Biliyorum, ağlamak insanı ferahlatır. İçini boşaltır. Bir yerde
okumuştum. Ağlamanın bir hormonal etkisi de çevredeki diğer
insanlarda oksitosin hormonunu tetiklemesiydi. Böylece ağlama sesi
etraftaki insanlarda şefkat duyma ve empati kurma gibi hisleri
uyandırıyordu. Ama onların böyle bir amaçları, niyetleri yoktu.
Yalnızca ağlıyorlardı. Umutsuzluklarını, yıkılmışlıklarını
dışavuruyorlardı.
*** Konuşuyoruz.
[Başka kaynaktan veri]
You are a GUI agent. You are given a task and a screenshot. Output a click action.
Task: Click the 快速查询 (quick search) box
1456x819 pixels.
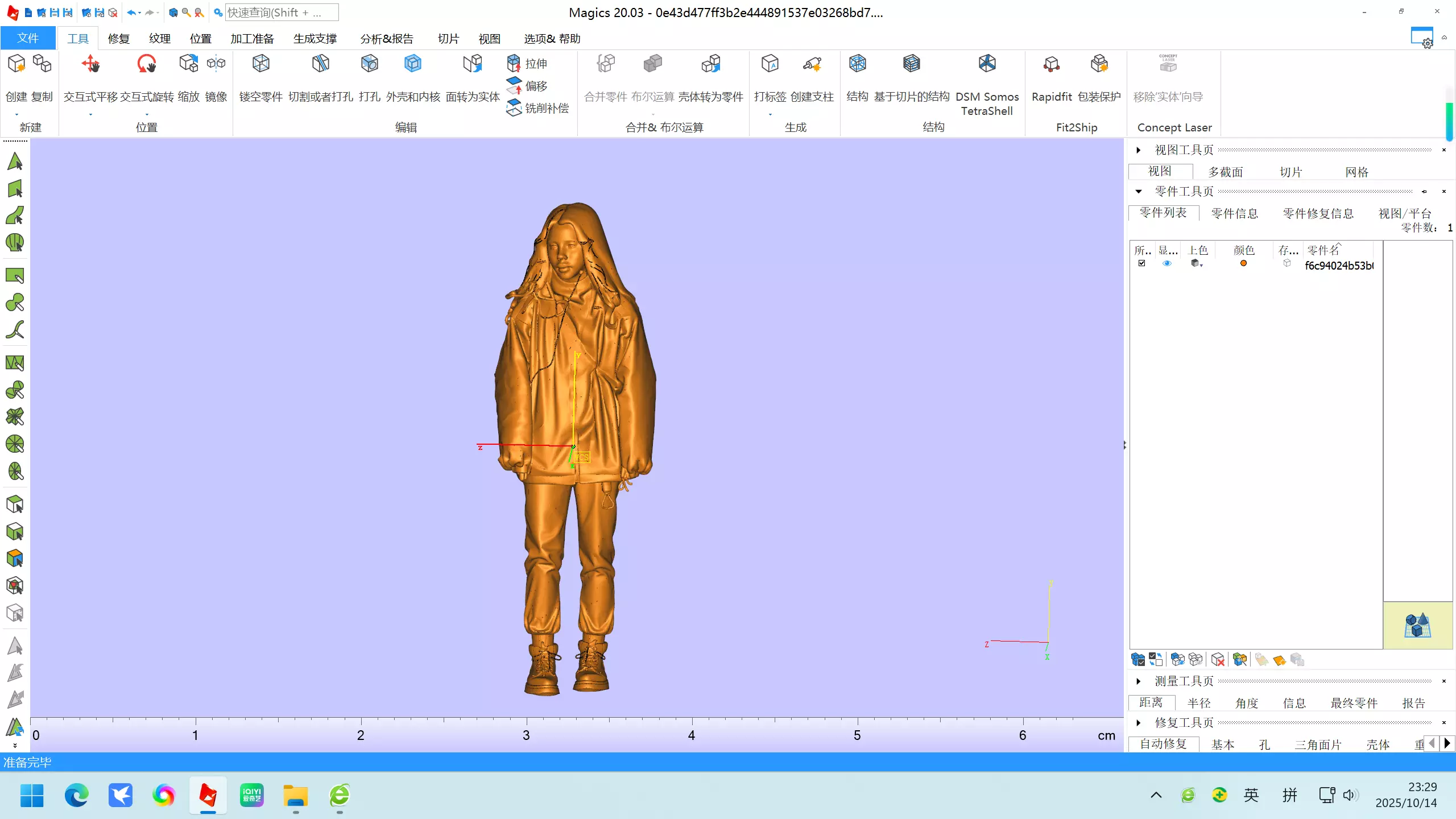[282, 13]
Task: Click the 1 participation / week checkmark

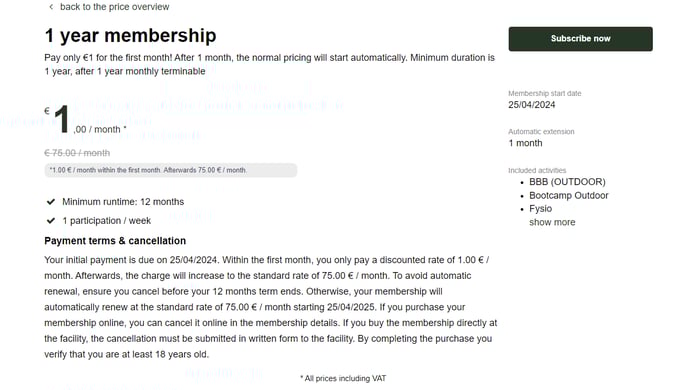Action: click(x=51, y=221)
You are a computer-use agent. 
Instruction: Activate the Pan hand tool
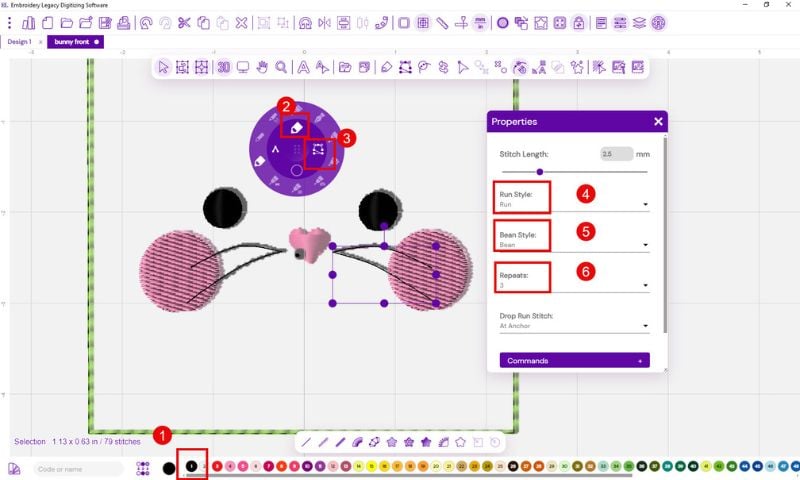point(263,67)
Kardeşlermiş. İkisi
de üniversite öğrencisi. Kız olanı, “Abi”, diyor, “gözümüzü bu
iktidara açtık. Kolay değil, tam 16 yıl…” Bu 16 yılda hocalarının
üniversiteden atıldıklarına, arkadaşlarının tutuklandıklarına,
sevdikleri gazete yazarlarının cezaevlerine kapatıldıklarına tanık
olmuşlar.
“Umudumuz nasıl kırılmasın” diye soruyor erkek olanı. Umut, fakirin
ekmeğidir, fakirlik umudu yeşertir, besler diyorum. Biz toplumca
fakirleşiyoruz. Özgürlüklerimiz kısıtlanıyor, fakirleşiyoruz.
Demokrasimiz ortadan kaldırılıyor, fakirleşiyoruz. Temel insan
haklarımız çiğneniyor, fakirleşiyoruz.
Bu kötü gidişin sonu nereye varacak? Bu gidişe dur demekten, bu
gidişi durdurmay...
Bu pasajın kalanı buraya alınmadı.